L’article propose une réflexion sur les relations entre propriété foncière et accès concret dans la pratique des espaces récréatifs, fondée sur une analyse cartographique visant à explorer la déconnexion entre ces deux données et les articulations qu’elle génère. Après être revenu sur l’état des travaux géographiques concernant l’accès aux espaces récréatifs, l’article présente le terrain d’étude et la méthodologie mise en place pour la cartographie de la propriété et de l’accès1. Il croise ensuite les résultats de ces deux cartographies et met en lumière des enjeux de partage de l’espace le long d’un littoral convoité.

L’accès aux rives lacustres pour les pratiques récréatives : état de l’art

Les littoraux lacustres, grands oubliés de la littérature sur l’accès aux espaces récréatifs ?

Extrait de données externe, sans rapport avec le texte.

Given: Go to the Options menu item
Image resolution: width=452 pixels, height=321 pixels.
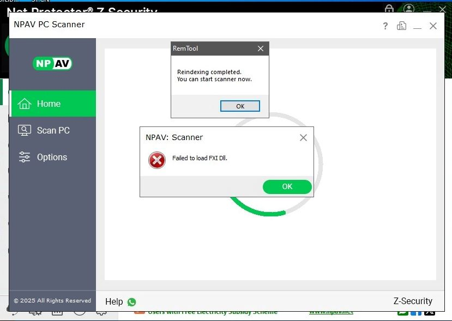Looking at the screenshot, I should click(53, 157).
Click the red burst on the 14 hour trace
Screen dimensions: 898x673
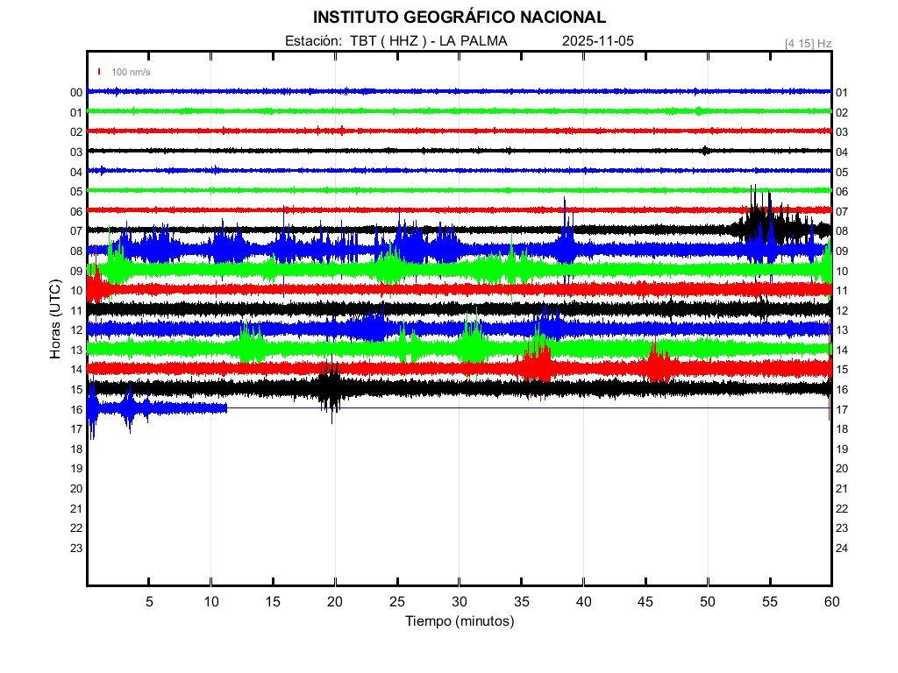537,364
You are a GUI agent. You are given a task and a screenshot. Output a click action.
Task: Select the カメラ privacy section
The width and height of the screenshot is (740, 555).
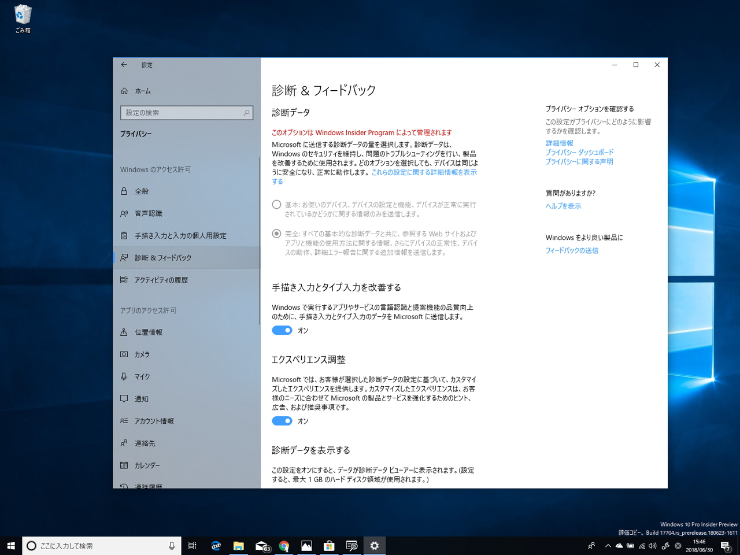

L’accès et les usages des espaces récréatifs ont fait l’objet de nombreux travaux, qui portent sur des types d’espaces diversifiés. Tout un pan de cette littérature s’intéresse aux espaces ruraux et périurbains (Mermet, Moquay, 2002 ; Michel, 2003 ; Le Caro, Kergreis, 2007), avec une approche centrée sur les conflits d’usage induits par le développement des pratiques récréatives, qui entrent en tension avec des usages traditionnels (agriculture, chasse, etc.). Les rivages maritimes constituent un autre pan de cette littérature, que l’on pense aux travaux sur les sentiers littoraux (Meur-Férec, 2007 ; Melin, 2015), sur l’occupation informelle du rivage camarguais sous forme de cabanes (Nicolas, 2008), sur la conflictualité liée à la diversité des usages littoraux (Cadoret, 2011) ou encore sur les espaces publics littoraux en milieu urbain (Fleury, 2005 ; Barthel, 2006). En revanche, peu de travaux portent spécifiquement sur l’accès à ces espaces littoraux, entendu comme possibilité concrète « de pénétrer et de circuler sur un espace » (Michel, 2003) et étudié du point de vue de sa potentielle restriction, et notamment de sa privatisation. Dans sa thèse portant sur le littoral en Océanie, Olivier Hoffer (2013) fait le constat que cet accès stricto sensu constitue un « terrain peu défriché par les géographes », qui contraste avec la « profondeur insondable » des travaux consacrés aux littoraux en général.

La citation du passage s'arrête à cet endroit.